Exercise task 1: Please set down, word for word, the part of the Matlab porting discussion from "Re:Do it in" to "any non-trivial GUI.".
Exercise task 2: Extend the Matlab porting discussion beyond its final line.

Text segment:
And if it's a piece of software that will require user interaction, be sure to either have the GUI and the program framework up and running before the migration of the "worker" code starts or else have an IT PROFESSIONAL evaluate how much work it will be to create the GUI for your application. Because creating a GUI to your application is MUCH more difficult than creating one in matlab (calculate the time in minutes you needed to do it in matlab times thousand).

Daniel.

Re:Do it in C++ from the start

[mangu]

if you're implementing an algorithm to solve a 2nd order differential equation using the finite element method or using the shooting method it is hard

Hard? Only if you cannot or don't want to use existing libraries for C++ [diffpack.com]. Now try to find a pre-packaged solution for "they want a button for downloading the data in the same dialog that lets them open an Excel spreadsheet" or any of the infinite other changes one always gets to do in any non-trivial GUI.

Similar Situation

[robbyjo]

I've been in similar situation, except that we chose Java as opposed to C++ for the "lower" level language. For the higher level langauge, we have both Matlab and R. We're also dealing with research situation. Here's my experience...

Supplied material:
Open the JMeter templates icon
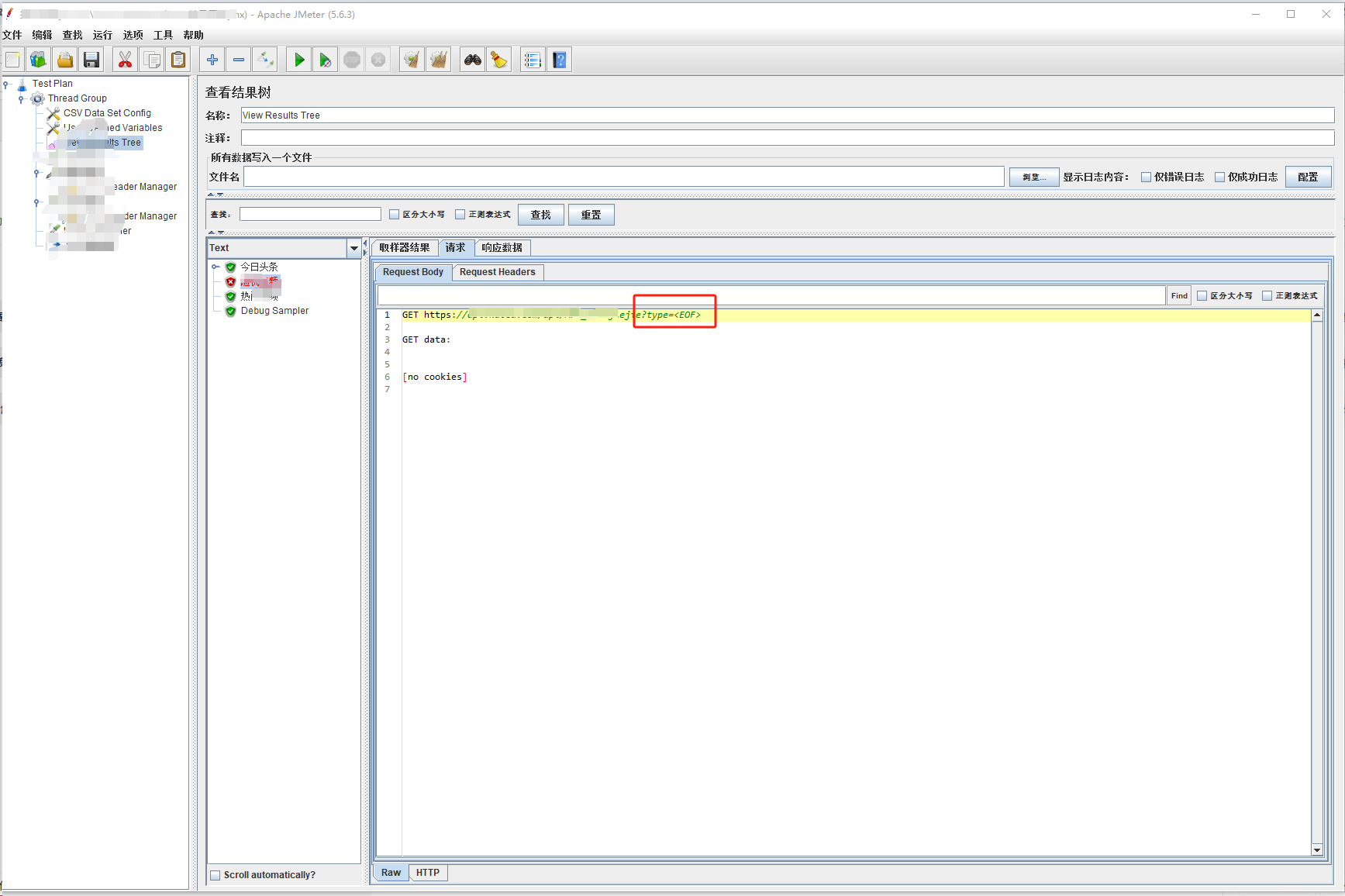The height and width of the screenshot is (896, 1345). (38, 59)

Task response 1:
Re:Do it in C++ from the start

[mangu]

if you're implementing an algorithm to solve a 2nd order differential equation using the finite element method or using the shooting method it is hard

Hard? Only if you cannot or don't want to use existing libraries for C++ [diffpack.com]. Now try to find a pre-packaged solution for "they want a button for downloading the data in the same dialog that lets them open an Excel spreadsheet" or any of the infinite other changes one always gets to do in any non-trivial GUI.

Task response 2:
• Prototypes are best done in higher level language, in this case, Matlab. Hands down. You want to test a new research methodologies fast. You don't want to get bogged down by unneccessary programming constructs. Moreover, it's the scientist's job who do the prototyping (since he invents the algorithm, right?). Scientists are more familiar with Matlab than C++ or Java.
• Be aware that prototypes are ALWAYS poorly structured. More often than not, they're more like spaghetti code and/or copy and paste. Prototypes are just prototypes. They're just proof of concepts that a particular method works.
• Consequently, you may want a cadre of C++/Java developers to do the structuring. It's more like 4 low level developers per 1 scientist who does the prototyping. Often times the scientists don't know low level languages well. So, it's the C++/Java developers' job to figure out the scientist's program. Of course, the scientist would have to explain how the algorithm / source code works. On the contrary, reading MatLab / R is NOT as hard as what people says here (they must be smoking cracks. Don't listen to them). The only trouble is to familiarize yourself with Matlab / R API, which can be cryptic for some.
• With respect to libraries, Matlab / R have a throng of ready made scientific libraries. Of course, for C++ you can use GSL [gnu.org], LAPACK [netlib.org], ATLAS [netlib.org], etc. But the problem is that sometimes the library call does NOT correspond one-to-one. So, you'll need to tinker around to find out how each library call behaves. Moreover, for some operations, like Matrix / Vector operations, are very simple in Matlab / R, since matrices / vectors can be treated as if they were scalars. Be careful in porting those.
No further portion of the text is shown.